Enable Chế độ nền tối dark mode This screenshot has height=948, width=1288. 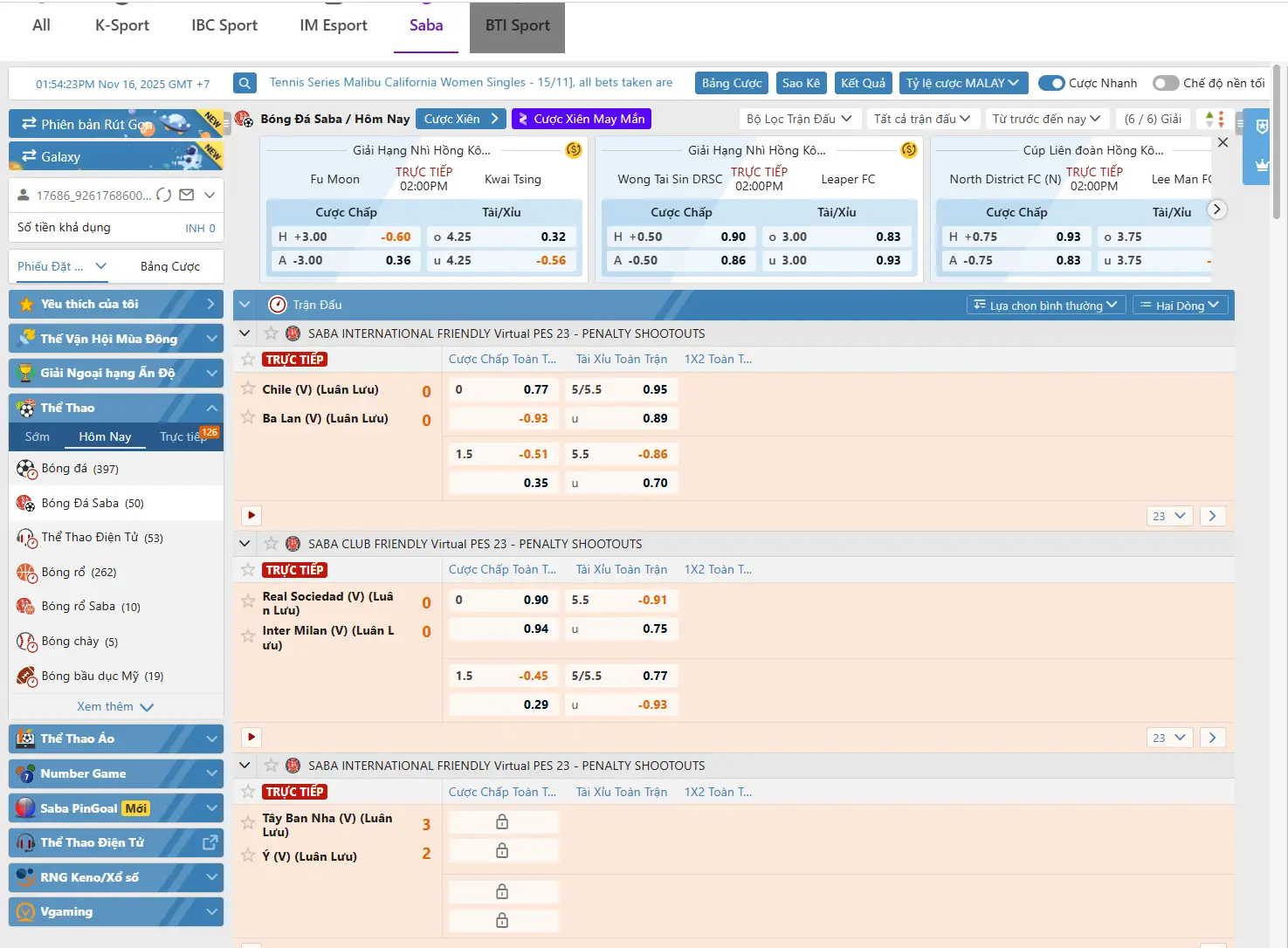click(1166, 83)
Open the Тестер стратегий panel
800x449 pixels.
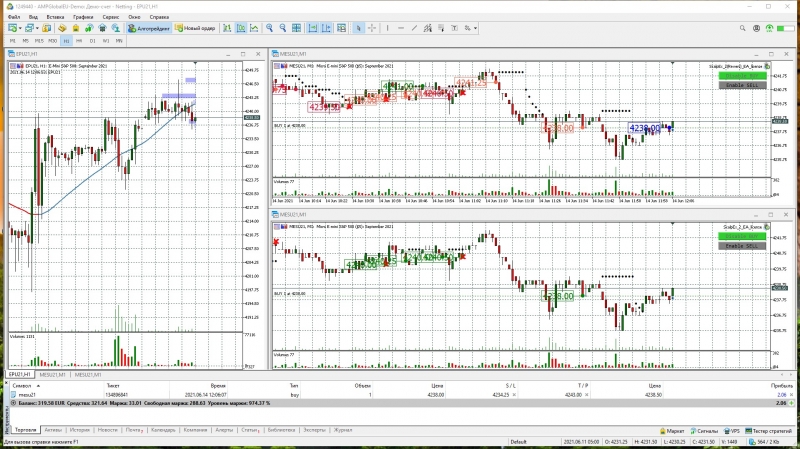pos(768,430)
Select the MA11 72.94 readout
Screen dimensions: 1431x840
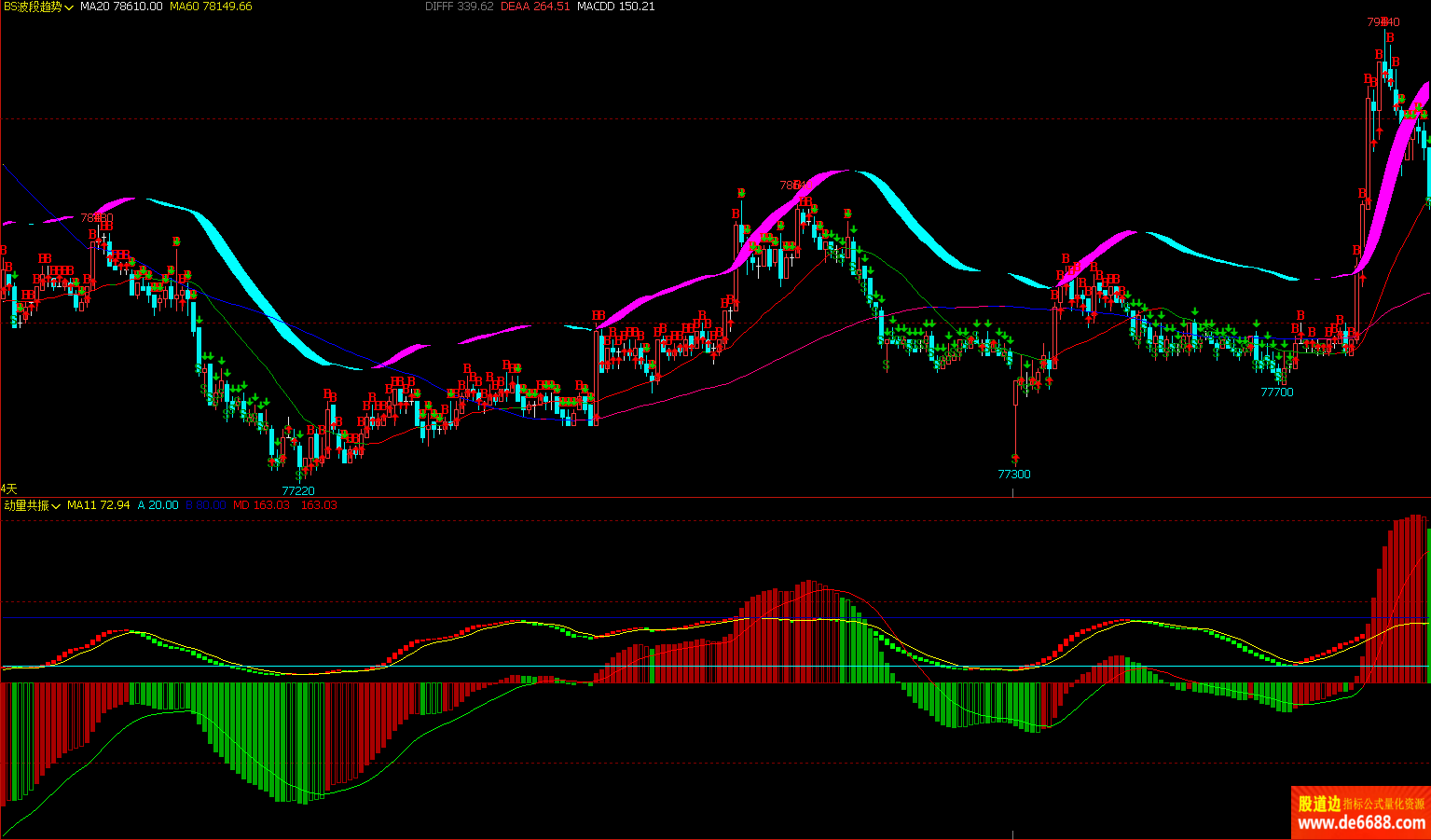coord(98,505)
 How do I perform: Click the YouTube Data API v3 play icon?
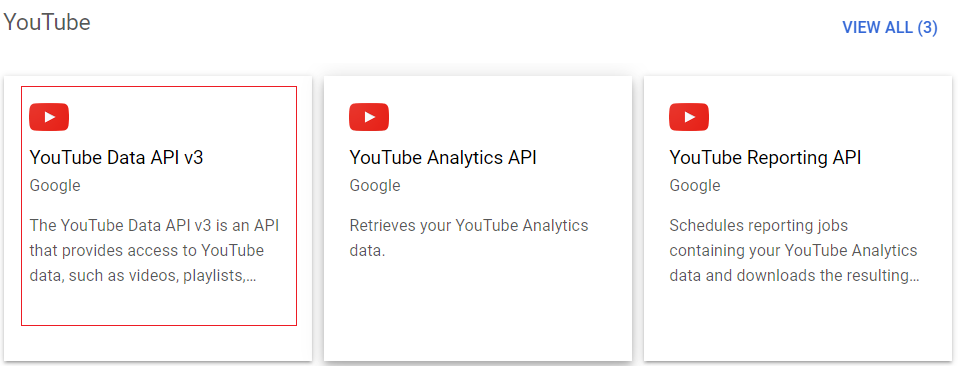tap(49, 117)
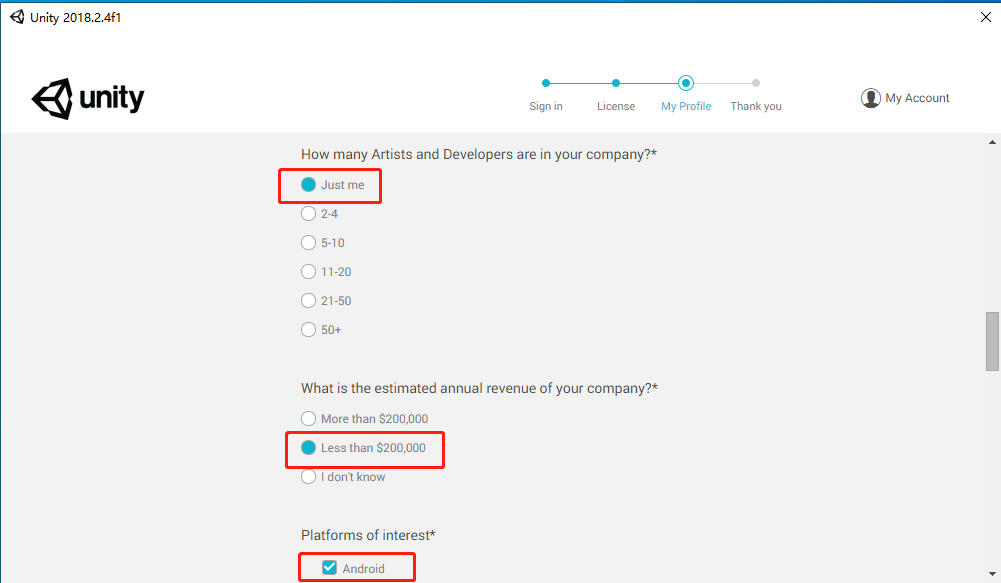The width and height of the screenshot is (1001, 583).
Task: Click the My Profile step circle
Action: click(x=686, y=83)
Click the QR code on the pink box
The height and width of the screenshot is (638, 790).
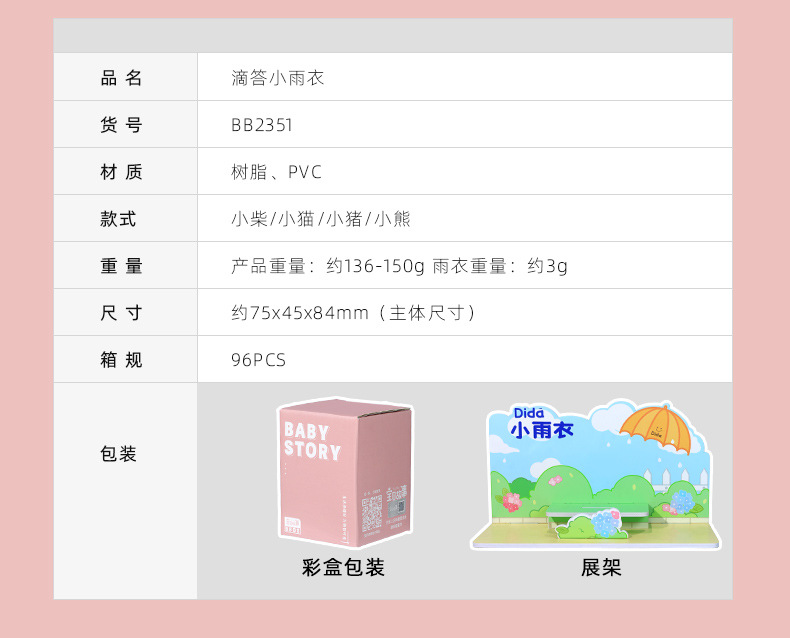pos(373,513)
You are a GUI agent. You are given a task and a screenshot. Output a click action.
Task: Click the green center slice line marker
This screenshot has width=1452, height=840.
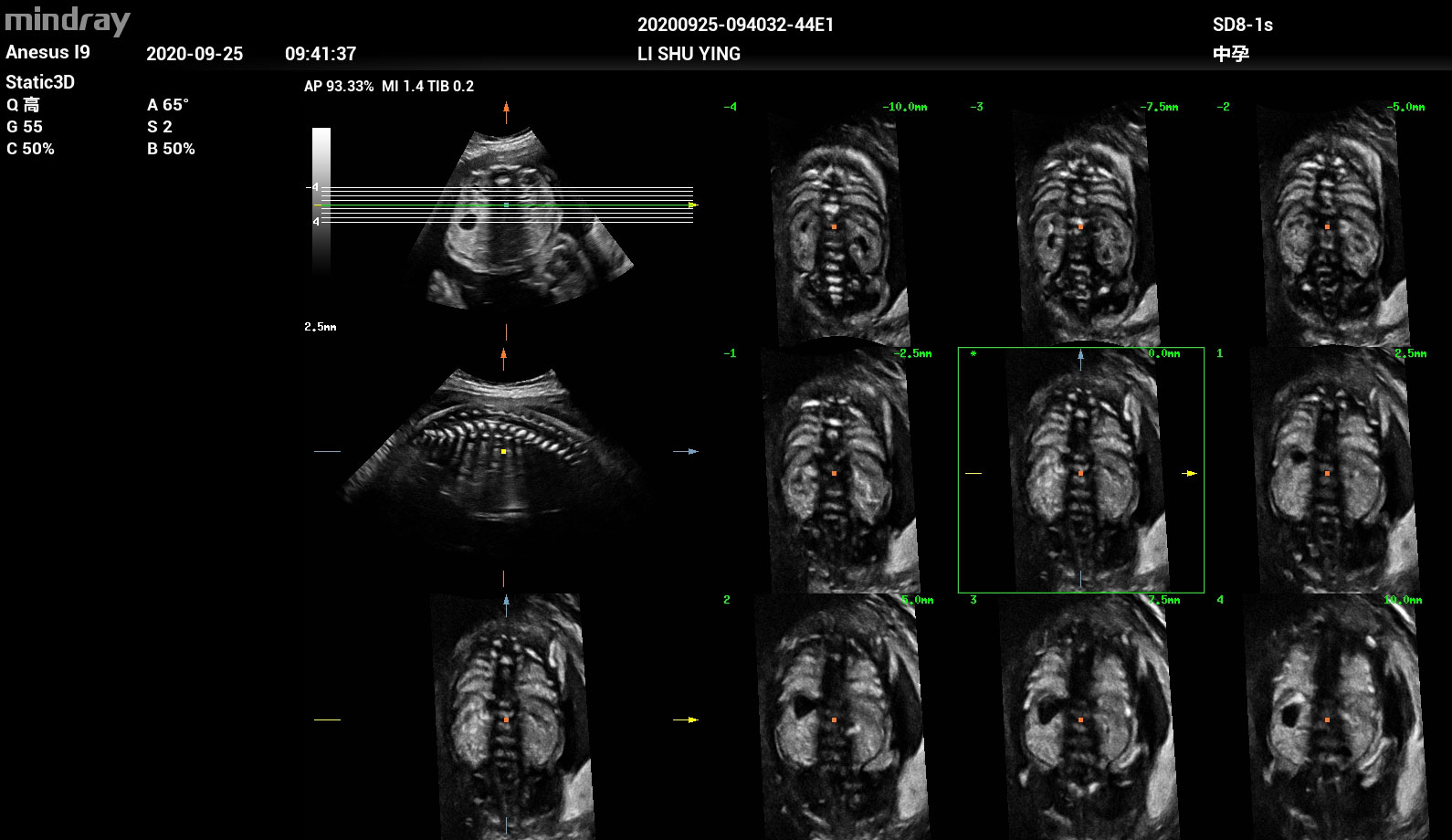tap(506, 205)
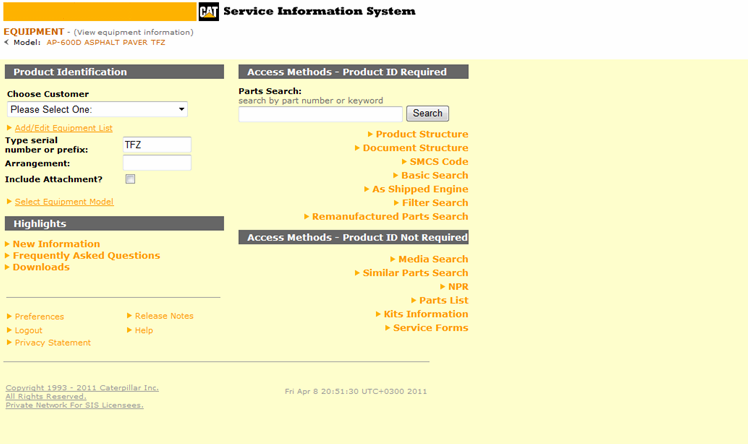
Task: Open Preferences
Action: (39, 317)
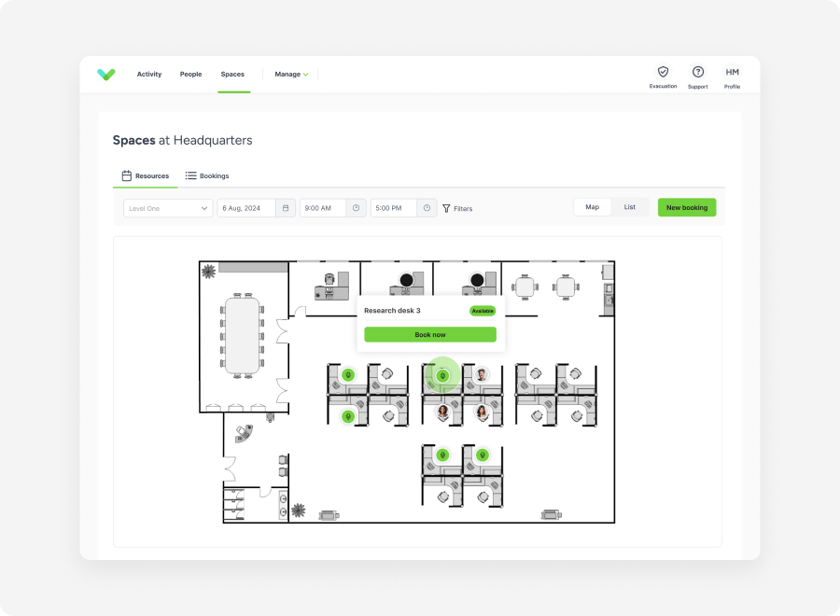Image resolution: width=840 pixels, height=616 pixels.
Task: Open the People page
Action: (x=190, y=74)
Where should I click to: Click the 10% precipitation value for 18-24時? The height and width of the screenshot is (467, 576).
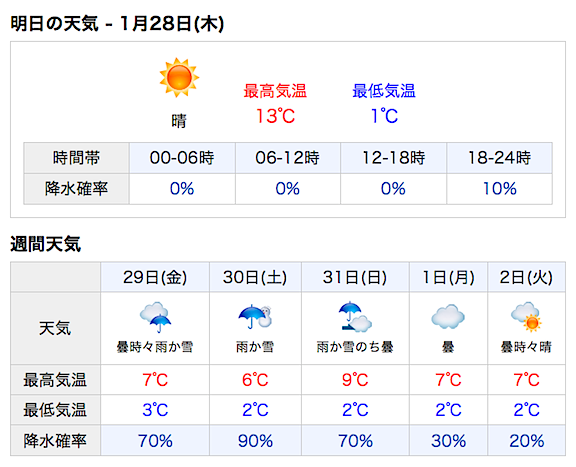(499, 189)
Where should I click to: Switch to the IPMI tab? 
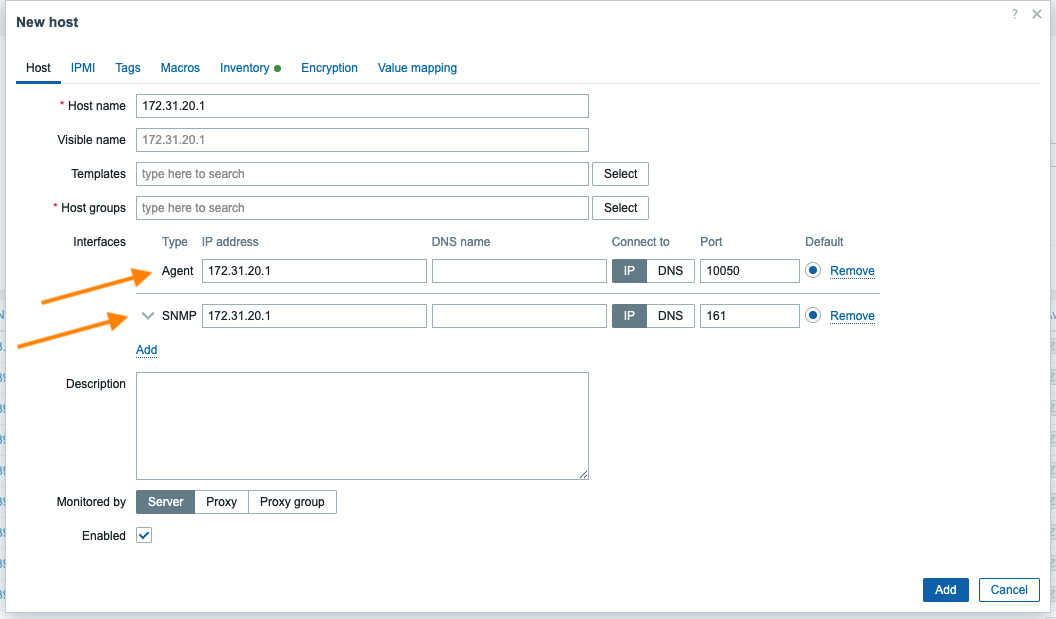pos(83,68)
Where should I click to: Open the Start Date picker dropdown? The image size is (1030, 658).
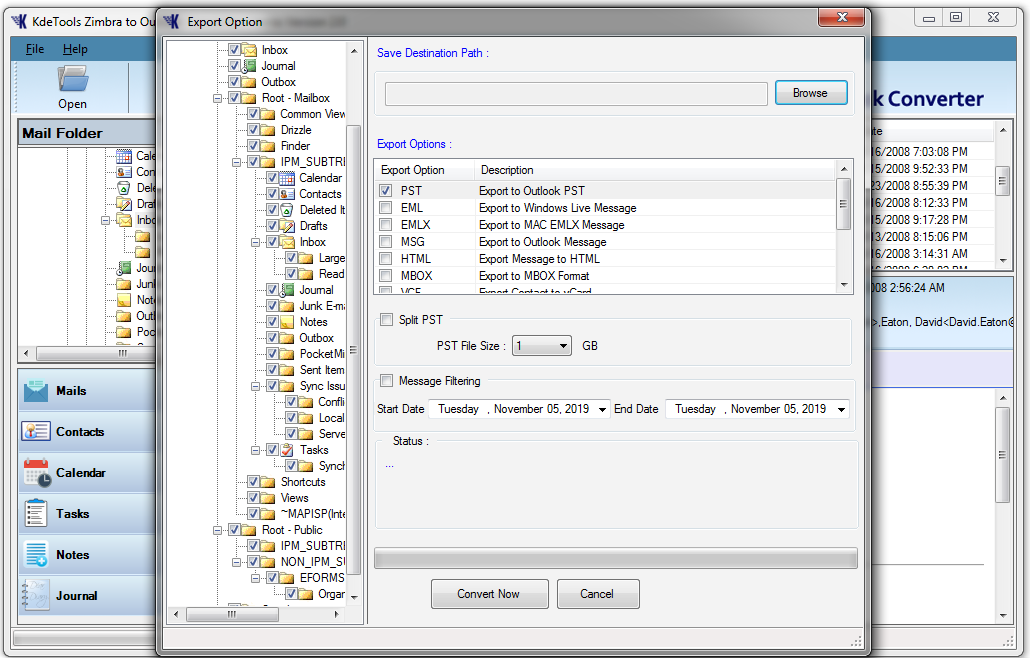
= = = =
• Set task
Render the data as a JSON list of strings with one string per line, starting at the line that contains "Where should I click to: Switch" and going through the end of the data, with blank lines omitted. Leave the pictures out of the list.

• Output for this exercise
[
  "Where should I click to: Switch to the IPMI tab? ",
  "pos(83,68)",
  "Where should I click to: Open the Start Date picker dropdown? The image size is (1030, 658)."
]